::: Data to examine
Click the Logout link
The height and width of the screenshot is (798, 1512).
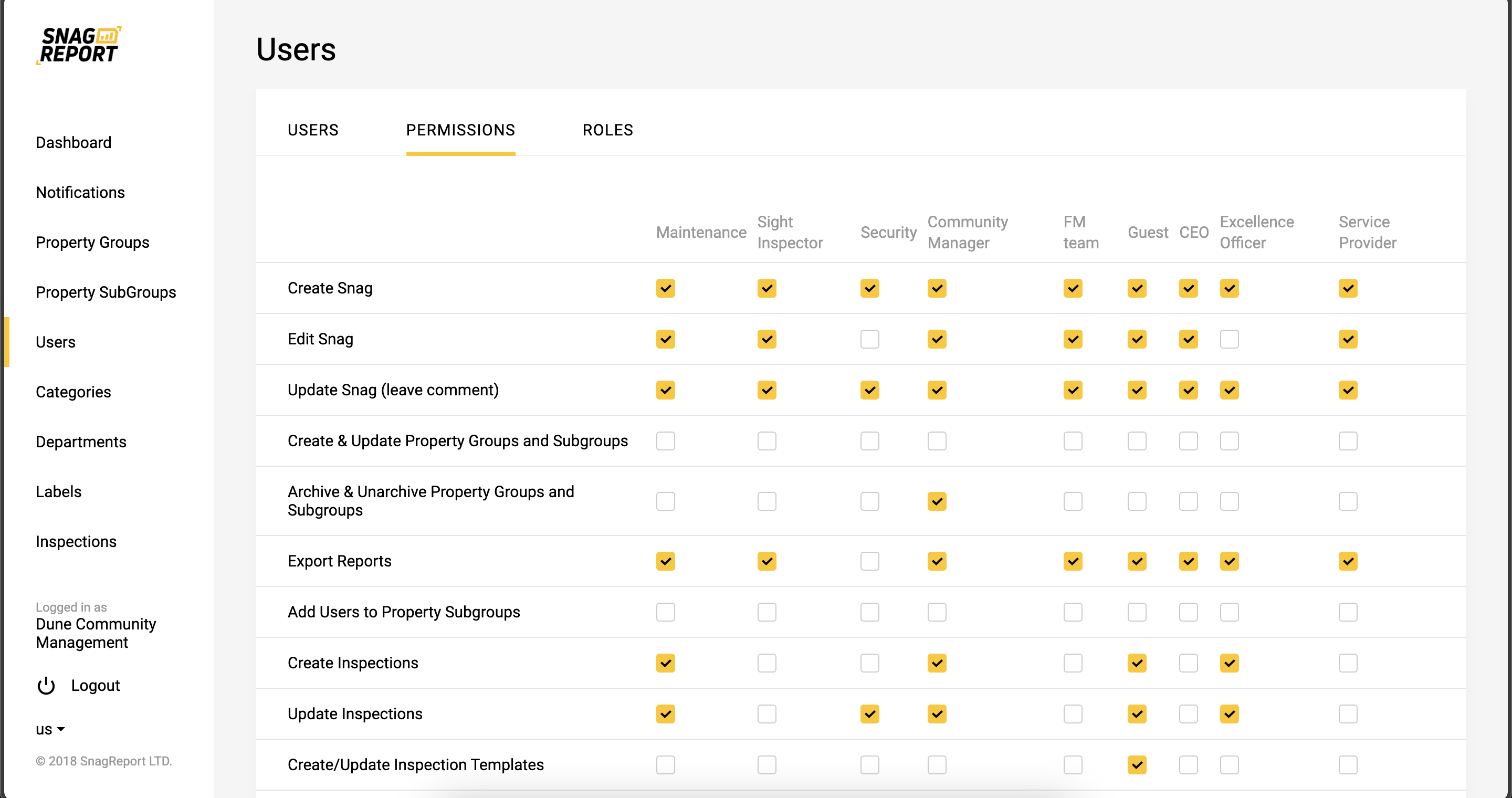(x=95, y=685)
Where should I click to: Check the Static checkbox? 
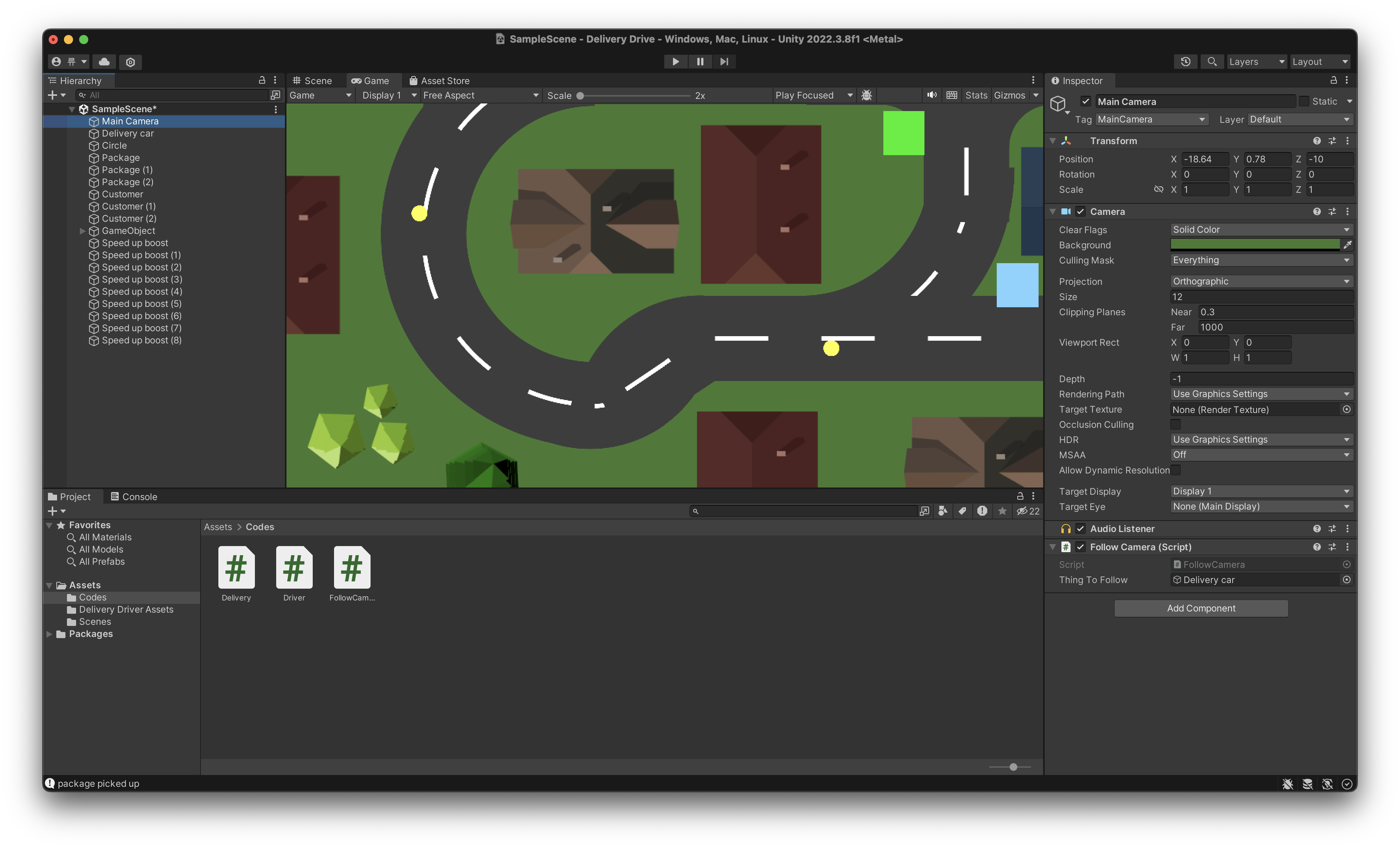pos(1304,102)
::::::
» Problem: Without the pictures, give every line of the data again, exactly as written.

» Solution for this task:
Click the Logout link
The height and width of the screenshot is (798, 1512).
(x=95, y=685)
Where should I click to: Check the Static checkbox? 
pos(1304,102)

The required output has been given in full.